____ EXERCISE DATA

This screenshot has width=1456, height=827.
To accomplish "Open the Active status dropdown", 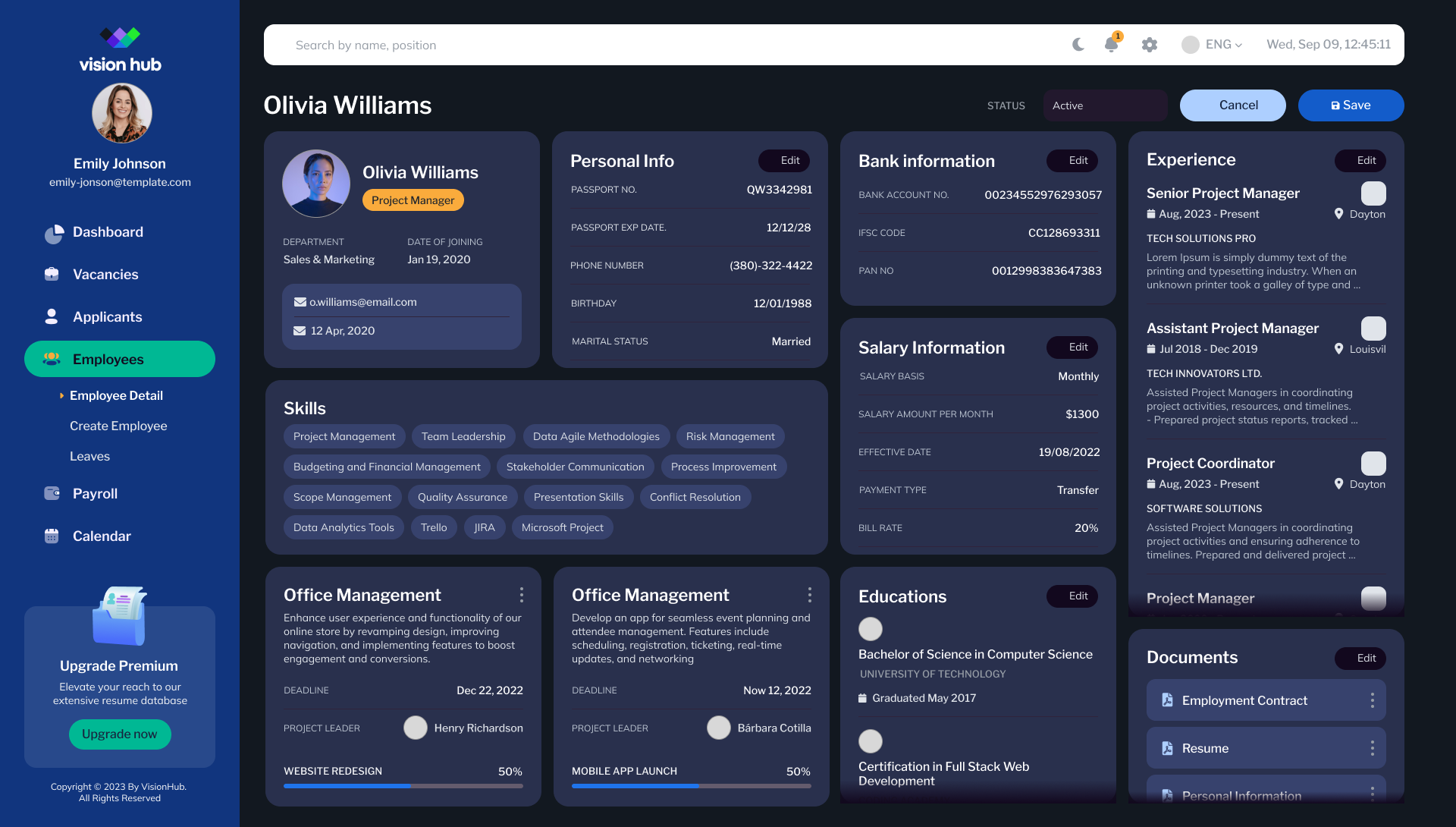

________
____ EXERCISE DATA

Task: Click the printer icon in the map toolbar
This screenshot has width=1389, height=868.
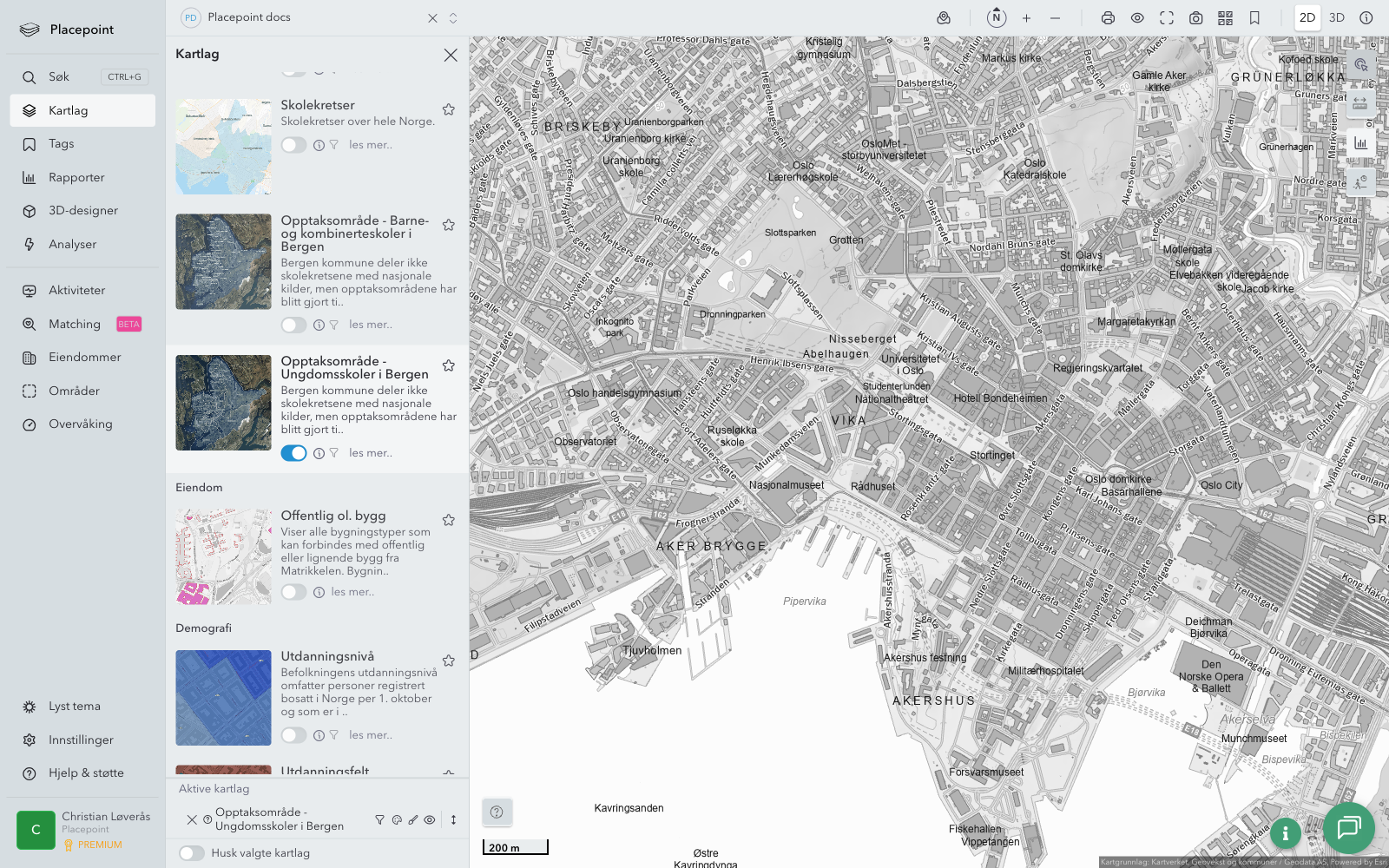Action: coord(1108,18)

________

Beginning with the line above that contains "This screenshot has width=1456, height=827." and finishing with the line that contains "the Active status", print those lines exactly and only. Skip all pictures.

This screenshot has width=1456, height=827.
To accomplish "Open the Active status dropdown", 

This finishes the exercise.